The effect of urban-rail station area coverage on city blocks' epidemic transmission: the case of the rail-supportive city of Beijing, China

Weitao Zhang^*Jingwei Li

• Beijing Jiaotong University, Beijing, China

Background: From coronavirus disease 2019 to other human-to-human infectious diseases, the integrative development of rail transport and land use, which is dominated by the theory of the transport-land use feedback cycle, concentrates citizens' large-scale flow and gathering within the rail station areas (RSAs). This makes RSAs the potential "focal point" of epidemic spread in cities. This study examined the effect of RSA coverage on epidemic transmission in railsupportive city blocks and further revealed the internal mechanism and potential factors behind the surface effect.A quantitative empirical analysis was conducted using a typical COVID-19 case in Beijing, China, in 2020, and the statistical analysis method of "a mediating model with a moderating effect" was used, resulting in the following multilayered outcomes: (1) The higher the coverage, the lower the risk, overall, which is different from the general empiricism-based judgment.(2) Behind the total effect, RSA coverage does not directly affect epidemic transmission in blocks, as expected because of the focal point effect on epidemic occurrence possibility.
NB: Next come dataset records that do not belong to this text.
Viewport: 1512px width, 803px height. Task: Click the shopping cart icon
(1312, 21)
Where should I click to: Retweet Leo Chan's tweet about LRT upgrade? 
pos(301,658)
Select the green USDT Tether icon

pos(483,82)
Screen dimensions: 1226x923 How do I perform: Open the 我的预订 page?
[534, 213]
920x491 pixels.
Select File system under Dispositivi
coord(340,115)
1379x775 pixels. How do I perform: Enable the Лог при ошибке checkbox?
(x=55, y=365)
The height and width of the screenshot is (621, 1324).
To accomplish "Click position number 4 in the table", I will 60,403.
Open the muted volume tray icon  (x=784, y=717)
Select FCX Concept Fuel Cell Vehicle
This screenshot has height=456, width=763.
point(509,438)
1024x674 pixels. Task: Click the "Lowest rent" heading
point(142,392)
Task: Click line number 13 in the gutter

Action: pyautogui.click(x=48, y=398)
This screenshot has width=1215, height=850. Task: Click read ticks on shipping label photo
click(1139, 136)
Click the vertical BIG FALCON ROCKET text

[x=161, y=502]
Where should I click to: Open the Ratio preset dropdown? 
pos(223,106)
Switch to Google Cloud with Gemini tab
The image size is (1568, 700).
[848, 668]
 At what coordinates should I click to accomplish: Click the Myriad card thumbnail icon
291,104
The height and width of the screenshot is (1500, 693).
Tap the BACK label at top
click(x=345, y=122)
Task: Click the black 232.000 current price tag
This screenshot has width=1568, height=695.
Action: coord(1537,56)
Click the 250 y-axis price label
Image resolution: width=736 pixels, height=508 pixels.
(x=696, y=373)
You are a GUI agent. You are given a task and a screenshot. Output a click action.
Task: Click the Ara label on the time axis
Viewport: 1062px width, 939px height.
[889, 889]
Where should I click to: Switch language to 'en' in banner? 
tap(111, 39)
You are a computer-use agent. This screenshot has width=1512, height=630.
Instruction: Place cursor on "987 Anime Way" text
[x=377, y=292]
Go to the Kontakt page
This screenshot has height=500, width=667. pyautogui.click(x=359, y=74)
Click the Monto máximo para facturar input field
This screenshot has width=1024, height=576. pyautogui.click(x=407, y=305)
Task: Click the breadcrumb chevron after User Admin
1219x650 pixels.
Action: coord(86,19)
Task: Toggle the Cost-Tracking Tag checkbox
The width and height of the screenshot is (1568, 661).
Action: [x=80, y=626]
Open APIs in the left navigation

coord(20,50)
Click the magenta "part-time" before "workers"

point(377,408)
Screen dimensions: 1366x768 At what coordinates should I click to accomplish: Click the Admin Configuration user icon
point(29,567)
Instead, RSA coverage has a mediating effect on epidemic vulnerability by affecting the residential population size of blocks.(3) There is a strengthening effect on RSA coverage affecting the population size as RSA transport and service levels increase.These findings have several implications. First, the implementation of contemporary local nonpharmaceutical interventions can be considered to reduce the focal point effect of RSAs and decrease the infectious sensitivity of the block population. Second, the transport-land use integration plays a key role behind the mediating and moderating effects by shaping resident land use and population distribution. Third, the blocks' primary hospitals, advanced hospitals, municipal roads, and elastic facilities probably provide potential support in reducing blocks' epidemic risk.